The exclusion of any question as to the extent of the knowledge about the case possessed by the prospective jurors and the inability of counsel to learn what they had heard about it and from whom they had heard it, kept from the trial judge information important to the determination of whether a challenge for cause to a particular juror should have been sustained and kept from counsel information important to the determination of which jurors should be peremptorily challenged. See Silverthorne v. United States, 400 F.2d 627 (9th Cir.1968); Stone v. Monticello Construction Company, 135 Ky. 659, 117 S.W. 369, 371 (1909); American Bar Association Standards for Criminal Justice, Fair Trial and Free Press, Sec. 8-3.5.
Inquiry in the presence of other jurors as to what a prospective juror has heard about the case poses the danger of bringing that information to the ears of the other prospective jurors. The better procedure is to question jurors separately and out of the presence of each other on such matters. Such a request was made by counsel for appellant and was denied.
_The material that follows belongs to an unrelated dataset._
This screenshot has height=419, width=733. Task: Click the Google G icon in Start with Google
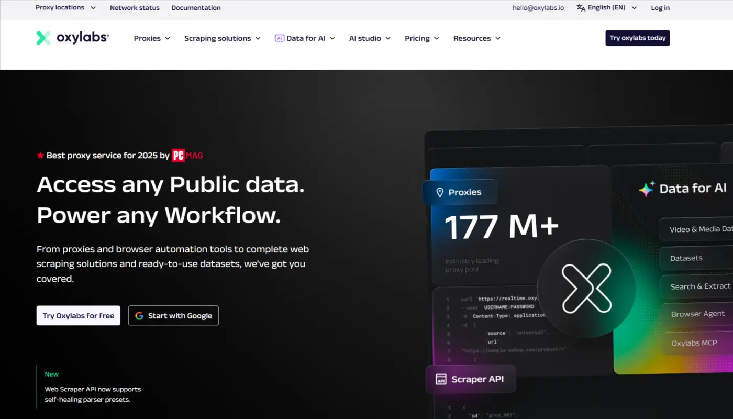(x=139, y=315)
We do not hold that counsel for appellant had any absolute right to question prospective jurors on these matters because the extent of direct questioning by counsel during voir dire is a matter within the discretion of the trial court. If the trial judge conducts the voir dire, on request by appellant's counsel, inquiry should be made into the extent of the knowledge possessed by prospective jurors about the case and the source of that knowledge.
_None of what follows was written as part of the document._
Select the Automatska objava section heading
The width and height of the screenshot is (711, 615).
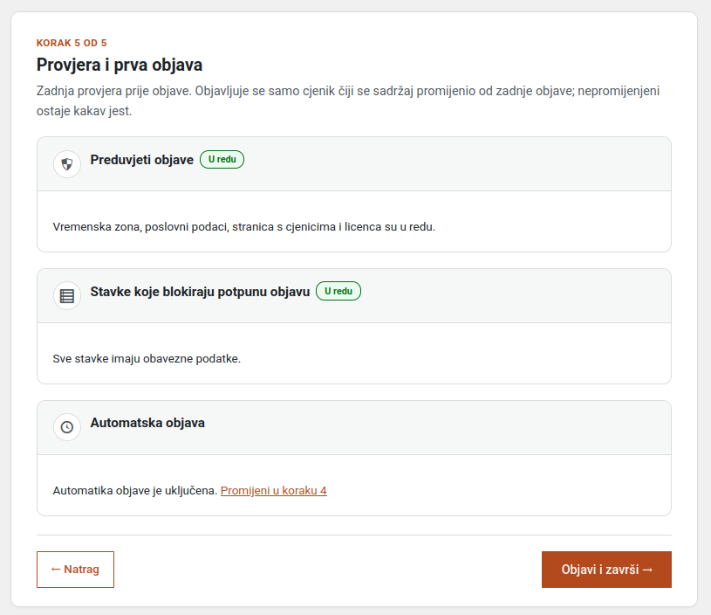(x=147, y=423)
Appellant contends that he was prejudiced because he was forced to use peremptory challenges upon jurors who should have been excused for cause and that he was further prejudiced because three jurors who should have been excused for cause actually sat on the jury. Those three were allowed to remain on the jury because appellant had used all of his peremptory challenges and was unable to excuse them.
The question of whether a juror should be excused for cause is a matter within the discretion of the trial court. If the trial judge abuses his discretion by denying a challenge for cause, we have held it reversible error in a case where the defendant has elected to use a peremptory challenge to excuse that juror and it later develops that the defendant is prevented thereby from exercising a peremptory challenge to another juror whom he desired to challenge. Marsh v. Commonwealth, Ky., 743 S.W.2d 830 (1988); Rigsby v. Commonwealth, Ky., 495 S.W.2d 795 (1973). This is true because a defendant should not be required to waste his peremptory challenges on jurors who should have been excused for cause.
The appellant challenged Juror Veech for cause. The challenge was denied, and appellant exercised a peremptory challenge upon him. There were other jurors as to whom his challenges for cause were denied and who actually sat upon the jury because he had exhausted his peremptory challenges. It is apparent he would have exercised a peremptory upon at least one of them if he had not been forced to use his last peremptory upon Juror Veech.